(TASK GOAL): Return each line below that contains the word "pyautogui".

(DATA):
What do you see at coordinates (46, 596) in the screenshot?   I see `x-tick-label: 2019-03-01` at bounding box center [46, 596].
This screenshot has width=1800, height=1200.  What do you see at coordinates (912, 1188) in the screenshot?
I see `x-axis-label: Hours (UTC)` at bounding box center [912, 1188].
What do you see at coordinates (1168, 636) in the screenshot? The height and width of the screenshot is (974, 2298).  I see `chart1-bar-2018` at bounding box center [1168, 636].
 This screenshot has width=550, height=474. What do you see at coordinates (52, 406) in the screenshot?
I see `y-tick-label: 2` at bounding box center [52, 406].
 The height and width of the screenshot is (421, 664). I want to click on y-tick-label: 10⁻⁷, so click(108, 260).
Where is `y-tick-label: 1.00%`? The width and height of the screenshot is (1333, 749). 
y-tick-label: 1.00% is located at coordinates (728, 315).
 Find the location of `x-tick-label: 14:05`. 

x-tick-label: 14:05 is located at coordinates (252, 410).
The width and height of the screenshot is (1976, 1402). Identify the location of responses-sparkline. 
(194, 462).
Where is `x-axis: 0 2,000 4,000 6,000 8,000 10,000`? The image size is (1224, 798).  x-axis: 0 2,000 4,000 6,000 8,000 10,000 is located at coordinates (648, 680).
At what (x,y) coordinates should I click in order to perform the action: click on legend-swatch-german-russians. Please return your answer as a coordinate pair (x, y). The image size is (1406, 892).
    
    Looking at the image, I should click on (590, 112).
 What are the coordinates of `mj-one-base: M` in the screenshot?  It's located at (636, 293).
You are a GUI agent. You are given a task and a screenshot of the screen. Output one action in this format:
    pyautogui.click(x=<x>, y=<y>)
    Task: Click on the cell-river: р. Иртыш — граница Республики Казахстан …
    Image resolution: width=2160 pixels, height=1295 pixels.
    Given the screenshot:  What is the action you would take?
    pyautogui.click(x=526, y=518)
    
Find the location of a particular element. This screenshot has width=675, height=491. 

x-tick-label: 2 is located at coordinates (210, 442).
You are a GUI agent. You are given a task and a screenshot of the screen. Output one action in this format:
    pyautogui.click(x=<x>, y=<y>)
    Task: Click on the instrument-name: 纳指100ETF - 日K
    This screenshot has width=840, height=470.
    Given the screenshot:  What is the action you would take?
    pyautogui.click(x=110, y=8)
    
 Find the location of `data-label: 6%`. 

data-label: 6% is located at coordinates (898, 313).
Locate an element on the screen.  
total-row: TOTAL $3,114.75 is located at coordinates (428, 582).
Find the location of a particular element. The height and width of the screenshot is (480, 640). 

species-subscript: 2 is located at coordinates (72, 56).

(EXPECTED ANSWER):
    pyautogui.click(x=<x>, y=<y>)
    pyautogui.click(x=526, y=518)
    pyautogui.click(x=<x>, y=<y>)
    pyautogui.click(x=110, y=8)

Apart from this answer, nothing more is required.